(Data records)
[Start of Attachment]
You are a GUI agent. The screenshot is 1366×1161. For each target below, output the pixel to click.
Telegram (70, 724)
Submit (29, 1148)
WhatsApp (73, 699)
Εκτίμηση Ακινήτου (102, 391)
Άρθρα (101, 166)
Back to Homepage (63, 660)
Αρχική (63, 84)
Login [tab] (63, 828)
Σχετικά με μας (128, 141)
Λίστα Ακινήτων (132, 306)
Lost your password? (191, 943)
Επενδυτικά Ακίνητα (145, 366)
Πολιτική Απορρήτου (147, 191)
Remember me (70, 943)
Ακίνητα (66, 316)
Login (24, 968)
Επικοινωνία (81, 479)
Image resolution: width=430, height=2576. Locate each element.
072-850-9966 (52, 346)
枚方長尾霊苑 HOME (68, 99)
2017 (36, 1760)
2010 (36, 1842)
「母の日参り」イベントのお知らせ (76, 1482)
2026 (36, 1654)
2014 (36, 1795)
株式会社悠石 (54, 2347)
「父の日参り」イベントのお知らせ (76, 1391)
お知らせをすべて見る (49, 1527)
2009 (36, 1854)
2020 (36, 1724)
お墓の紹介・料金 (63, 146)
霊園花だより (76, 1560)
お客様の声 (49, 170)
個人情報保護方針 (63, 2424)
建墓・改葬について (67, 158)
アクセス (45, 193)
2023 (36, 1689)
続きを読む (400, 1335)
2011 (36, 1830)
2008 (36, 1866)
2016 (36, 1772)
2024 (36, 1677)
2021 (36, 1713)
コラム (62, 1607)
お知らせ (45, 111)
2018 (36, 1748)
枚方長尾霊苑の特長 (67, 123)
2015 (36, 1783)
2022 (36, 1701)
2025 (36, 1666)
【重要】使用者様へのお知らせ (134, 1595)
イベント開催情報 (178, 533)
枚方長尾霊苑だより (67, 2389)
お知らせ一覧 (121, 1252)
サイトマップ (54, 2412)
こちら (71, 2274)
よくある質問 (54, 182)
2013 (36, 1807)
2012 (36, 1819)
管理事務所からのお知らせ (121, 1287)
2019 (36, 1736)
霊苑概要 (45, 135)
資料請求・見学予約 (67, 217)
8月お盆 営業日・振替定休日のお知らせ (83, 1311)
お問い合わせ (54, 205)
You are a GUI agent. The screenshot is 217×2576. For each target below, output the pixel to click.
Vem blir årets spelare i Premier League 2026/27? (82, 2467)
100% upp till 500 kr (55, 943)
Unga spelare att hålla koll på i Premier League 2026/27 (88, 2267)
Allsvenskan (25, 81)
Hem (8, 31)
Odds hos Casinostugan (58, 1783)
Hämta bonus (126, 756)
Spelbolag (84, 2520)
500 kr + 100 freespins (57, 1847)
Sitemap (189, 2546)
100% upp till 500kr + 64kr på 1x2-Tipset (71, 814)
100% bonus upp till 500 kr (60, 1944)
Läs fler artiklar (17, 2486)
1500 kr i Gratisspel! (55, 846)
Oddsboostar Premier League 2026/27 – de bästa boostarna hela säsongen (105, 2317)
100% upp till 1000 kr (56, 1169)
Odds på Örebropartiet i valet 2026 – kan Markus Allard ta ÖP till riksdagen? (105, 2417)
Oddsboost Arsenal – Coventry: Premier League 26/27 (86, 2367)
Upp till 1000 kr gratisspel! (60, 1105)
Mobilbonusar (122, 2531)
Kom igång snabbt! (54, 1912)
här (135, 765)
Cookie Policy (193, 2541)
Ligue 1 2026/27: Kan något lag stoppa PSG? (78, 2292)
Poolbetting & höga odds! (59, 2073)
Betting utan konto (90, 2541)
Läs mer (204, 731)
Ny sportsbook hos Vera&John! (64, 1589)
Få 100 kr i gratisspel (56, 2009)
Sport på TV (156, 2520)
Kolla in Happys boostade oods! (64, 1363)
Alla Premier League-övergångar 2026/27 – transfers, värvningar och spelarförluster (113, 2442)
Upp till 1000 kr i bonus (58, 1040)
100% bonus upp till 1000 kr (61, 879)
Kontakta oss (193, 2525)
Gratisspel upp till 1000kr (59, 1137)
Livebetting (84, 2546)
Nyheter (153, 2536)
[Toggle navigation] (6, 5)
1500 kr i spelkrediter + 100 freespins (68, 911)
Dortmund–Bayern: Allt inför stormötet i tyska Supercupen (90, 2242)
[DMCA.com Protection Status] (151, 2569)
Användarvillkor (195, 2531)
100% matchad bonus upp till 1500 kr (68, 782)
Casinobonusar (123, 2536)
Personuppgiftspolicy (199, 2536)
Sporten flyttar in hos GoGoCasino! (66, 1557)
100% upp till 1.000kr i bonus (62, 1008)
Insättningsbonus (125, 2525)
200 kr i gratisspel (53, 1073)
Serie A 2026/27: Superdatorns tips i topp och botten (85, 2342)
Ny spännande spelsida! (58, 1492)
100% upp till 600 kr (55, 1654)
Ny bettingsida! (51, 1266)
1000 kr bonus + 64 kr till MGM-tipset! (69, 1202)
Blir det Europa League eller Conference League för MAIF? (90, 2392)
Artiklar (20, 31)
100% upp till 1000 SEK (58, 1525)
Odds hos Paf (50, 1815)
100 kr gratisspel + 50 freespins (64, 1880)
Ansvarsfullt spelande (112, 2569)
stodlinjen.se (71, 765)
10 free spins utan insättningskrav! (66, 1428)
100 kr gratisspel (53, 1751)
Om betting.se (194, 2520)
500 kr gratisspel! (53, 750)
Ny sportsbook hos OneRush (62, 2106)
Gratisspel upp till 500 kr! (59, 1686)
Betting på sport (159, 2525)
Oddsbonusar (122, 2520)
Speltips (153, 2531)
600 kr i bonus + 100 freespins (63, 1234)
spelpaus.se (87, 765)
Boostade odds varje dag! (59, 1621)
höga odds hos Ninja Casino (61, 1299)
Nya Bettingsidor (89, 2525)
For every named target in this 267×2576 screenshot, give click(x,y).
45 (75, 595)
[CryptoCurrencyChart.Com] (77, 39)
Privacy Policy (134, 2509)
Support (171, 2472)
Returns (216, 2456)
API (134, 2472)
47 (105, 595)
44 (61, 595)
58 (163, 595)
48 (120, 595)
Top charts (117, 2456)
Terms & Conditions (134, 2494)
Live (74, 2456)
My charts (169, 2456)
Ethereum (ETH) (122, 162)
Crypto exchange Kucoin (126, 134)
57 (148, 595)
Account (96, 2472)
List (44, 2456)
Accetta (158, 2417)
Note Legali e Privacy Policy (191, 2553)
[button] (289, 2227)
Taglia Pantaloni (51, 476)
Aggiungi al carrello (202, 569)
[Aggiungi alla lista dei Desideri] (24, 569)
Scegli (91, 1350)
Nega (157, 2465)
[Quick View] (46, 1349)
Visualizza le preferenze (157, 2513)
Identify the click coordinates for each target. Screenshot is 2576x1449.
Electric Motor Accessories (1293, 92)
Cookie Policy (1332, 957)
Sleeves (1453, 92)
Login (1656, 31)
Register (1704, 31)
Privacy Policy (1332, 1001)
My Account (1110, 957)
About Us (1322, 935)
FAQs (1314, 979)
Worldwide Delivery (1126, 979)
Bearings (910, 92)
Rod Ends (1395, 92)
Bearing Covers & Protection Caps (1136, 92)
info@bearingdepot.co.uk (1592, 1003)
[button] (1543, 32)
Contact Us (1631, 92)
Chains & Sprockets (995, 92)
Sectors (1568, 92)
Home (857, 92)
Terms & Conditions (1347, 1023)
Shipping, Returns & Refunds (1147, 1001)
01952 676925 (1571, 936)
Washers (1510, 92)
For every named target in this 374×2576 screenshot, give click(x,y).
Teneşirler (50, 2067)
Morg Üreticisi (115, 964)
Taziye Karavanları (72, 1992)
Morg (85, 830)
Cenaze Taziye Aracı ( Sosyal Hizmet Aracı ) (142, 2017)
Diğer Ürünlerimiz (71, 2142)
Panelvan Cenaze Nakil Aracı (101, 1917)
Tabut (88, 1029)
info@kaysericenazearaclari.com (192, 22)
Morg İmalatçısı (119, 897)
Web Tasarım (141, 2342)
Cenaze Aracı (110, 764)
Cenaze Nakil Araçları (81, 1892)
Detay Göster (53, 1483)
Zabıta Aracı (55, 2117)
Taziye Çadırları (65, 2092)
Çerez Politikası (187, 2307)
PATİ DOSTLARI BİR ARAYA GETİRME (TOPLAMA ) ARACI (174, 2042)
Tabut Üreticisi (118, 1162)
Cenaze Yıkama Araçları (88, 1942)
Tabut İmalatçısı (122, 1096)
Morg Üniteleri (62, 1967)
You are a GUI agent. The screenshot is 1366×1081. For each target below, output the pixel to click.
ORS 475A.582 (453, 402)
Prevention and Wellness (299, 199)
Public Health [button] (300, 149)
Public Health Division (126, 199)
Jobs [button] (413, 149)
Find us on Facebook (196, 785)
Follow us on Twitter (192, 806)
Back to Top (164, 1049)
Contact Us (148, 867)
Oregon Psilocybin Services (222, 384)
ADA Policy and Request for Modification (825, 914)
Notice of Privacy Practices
[End of Attachment]
■ **WHAT YOU SHOULD DO**: Your answer should consist only of the lines above between the line holding "About Us (1322, 935)" and the line holding "Diğer Ürünlerimiz (71, 2142)", inclusive, each transcribed exactly.

■ **WRITTEN REPLY**:
About Us (1322, 935)
FAQs (1314, 979)
Worldwide Delivery (1126, 979)
Bearings (910, 92)
Rod Ends (1395, 92)
Bearing Covers & Protection Caps (1136, 92)
info@bearingdepot.co.uk (1592, 1003)
[button] (1543, 32)
Contact Us (1631, 92)
Chains & Sprockets (995, 92)
Sectors (1568, 92)
Home (857, 92)
Terms & Conditions (1347, 1023)
Shipping, Returns & Refunds (1147, 1001)
01952 676925 (1571, 936)
Washers (1510, 92)
For every named target in this 374×2576 screenshot, give click(x,y).
Teneşirler (50, 2067)
Morg Üreticisi (115, 964)
Taziye Karavanları (72, 1992)
Morg (85, 830)
Cenaze Taziye Aracı ( Sosyal Hizmet Aracı ) (142, 2017)
Diğer Ürünlerimiz (71, 2142)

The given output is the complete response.